"Cheap" Indian workers love their jobs

A KENT woman has exploded the myth that office workers in India are being exploited by British firms by going to see them first-hand.

Toni Conlon, 42, was flown to India by Meridian TV to take part in a special documentary, Focus, to be screened on ITV1 on March 11.

The popular perception is that British businesses are relocating telephone call centres and back office functions to Asia -- as Kent Reliance has controversially done -- to take advantage of cheap labour abroad.

But Toni said: "Believe me, no one feels they are being exploited. Call centre workers in India are paid far better than they would be in the UK and have effectively become India's yuppies.

"I was even told that doctors, lawyers and other professional people are vying for call centre jobs because they are seen as being so well paid.

"Call centres even have to have their workers driven to and from work to prevent them falling prey to robbers. That is how affluent they are seen to be."

Toni said that a call centre worker in Pune, the city she visited in India and where Kent Reliance outsources back office and computer work, could expect a starting salary equivalent to £20,000 in Britain.
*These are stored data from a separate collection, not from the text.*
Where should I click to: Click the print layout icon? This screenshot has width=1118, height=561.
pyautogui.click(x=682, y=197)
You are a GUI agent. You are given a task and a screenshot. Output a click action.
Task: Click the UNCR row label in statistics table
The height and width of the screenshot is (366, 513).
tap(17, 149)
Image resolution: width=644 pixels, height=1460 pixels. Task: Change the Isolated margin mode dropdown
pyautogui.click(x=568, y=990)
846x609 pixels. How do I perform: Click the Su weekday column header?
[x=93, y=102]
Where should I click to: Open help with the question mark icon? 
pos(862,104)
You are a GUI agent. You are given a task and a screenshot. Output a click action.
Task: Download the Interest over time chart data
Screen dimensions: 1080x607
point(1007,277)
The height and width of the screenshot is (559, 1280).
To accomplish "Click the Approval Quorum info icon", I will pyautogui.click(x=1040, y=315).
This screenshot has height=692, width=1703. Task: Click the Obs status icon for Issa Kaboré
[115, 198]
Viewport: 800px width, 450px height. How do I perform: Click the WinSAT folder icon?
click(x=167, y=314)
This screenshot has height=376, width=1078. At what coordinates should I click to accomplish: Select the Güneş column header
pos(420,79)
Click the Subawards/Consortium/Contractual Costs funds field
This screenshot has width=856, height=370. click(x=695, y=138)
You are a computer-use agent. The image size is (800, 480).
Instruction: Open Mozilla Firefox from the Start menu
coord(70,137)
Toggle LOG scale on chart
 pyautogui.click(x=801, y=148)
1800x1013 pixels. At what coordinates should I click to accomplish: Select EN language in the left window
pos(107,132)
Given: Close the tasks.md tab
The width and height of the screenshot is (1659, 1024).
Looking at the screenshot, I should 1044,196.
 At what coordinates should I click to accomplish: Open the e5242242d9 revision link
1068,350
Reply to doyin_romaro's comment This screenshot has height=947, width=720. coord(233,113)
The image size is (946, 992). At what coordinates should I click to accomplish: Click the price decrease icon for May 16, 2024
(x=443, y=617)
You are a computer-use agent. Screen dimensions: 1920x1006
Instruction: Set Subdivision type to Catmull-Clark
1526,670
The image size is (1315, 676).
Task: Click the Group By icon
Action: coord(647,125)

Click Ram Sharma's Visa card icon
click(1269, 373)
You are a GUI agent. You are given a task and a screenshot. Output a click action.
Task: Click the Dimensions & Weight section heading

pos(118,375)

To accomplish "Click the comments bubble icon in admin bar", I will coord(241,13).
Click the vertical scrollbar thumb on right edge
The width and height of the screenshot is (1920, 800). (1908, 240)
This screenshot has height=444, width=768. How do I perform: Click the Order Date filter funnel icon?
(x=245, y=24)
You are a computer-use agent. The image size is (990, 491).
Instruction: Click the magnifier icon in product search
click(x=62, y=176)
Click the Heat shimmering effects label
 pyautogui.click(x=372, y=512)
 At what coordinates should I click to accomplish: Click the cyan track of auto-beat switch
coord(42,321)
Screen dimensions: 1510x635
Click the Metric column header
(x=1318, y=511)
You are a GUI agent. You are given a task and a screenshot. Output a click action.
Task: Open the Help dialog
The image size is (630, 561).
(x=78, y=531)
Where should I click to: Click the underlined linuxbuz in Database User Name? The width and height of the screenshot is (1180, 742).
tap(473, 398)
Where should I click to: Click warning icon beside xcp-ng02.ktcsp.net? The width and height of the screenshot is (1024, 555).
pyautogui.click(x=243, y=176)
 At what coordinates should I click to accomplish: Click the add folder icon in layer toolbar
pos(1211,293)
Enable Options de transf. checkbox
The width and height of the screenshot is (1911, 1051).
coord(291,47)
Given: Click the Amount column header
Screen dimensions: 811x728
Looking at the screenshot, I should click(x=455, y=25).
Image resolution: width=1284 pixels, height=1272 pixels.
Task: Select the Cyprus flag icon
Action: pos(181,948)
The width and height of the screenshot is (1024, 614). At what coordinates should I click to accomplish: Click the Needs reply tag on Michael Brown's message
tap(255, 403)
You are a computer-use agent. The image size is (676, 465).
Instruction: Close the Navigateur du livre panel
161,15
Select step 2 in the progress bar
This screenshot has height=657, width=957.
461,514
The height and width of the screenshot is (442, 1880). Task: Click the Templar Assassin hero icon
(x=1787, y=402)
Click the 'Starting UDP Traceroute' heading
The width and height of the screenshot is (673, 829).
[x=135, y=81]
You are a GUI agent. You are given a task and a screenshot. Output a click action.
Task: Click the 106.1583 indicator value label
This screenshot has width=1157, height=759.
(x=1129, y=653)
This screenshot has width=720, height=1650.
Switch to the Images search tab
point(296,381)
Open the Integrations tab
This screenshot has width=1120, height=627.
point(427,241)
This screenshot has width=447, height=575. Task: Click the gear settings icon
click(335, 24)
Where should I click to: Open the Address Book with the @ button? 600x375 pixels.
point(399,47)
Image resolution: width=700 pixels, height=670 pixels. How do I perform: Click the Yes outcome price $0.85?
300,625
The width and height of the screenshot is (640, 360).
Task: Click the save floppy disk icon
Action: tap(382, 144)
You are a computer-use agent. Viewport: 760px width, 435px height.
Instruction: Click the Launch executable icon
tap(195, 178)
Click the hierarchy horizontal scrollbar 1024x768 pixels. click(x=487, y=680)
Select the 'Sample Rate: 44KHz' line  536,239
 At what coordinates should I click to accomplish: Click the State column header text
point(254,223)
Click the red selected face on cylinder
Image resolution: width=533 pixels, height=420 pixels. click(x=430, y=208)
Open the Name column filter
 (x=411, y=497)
The comparable starting rate in the UK is roughly half that.

Exchange rates mean that even though the Indians see themselves as getting an exceptionally good deal, it is still much cheaper for UK companies to relocate their call centres there.

Toni has spent more than seven years as a call centre worker, and for the past six-and-a-half years worked for a financial group in Tunbridge Wells.

She said: "My Indian counterparts work no more hours than I do, get plenty of fringe benefits including free meals and really seem to love their jobs."

Toni added: "In some ways I'd hoped to find flaws which would help bolster our shrinking call centre industry at home.

"But the only problem I could see concerned accents and occasional confusion over meanings when speaking English.

"Some of the operators do have very strong accents which even in a face-to-face situation I sometimes found hard to understand."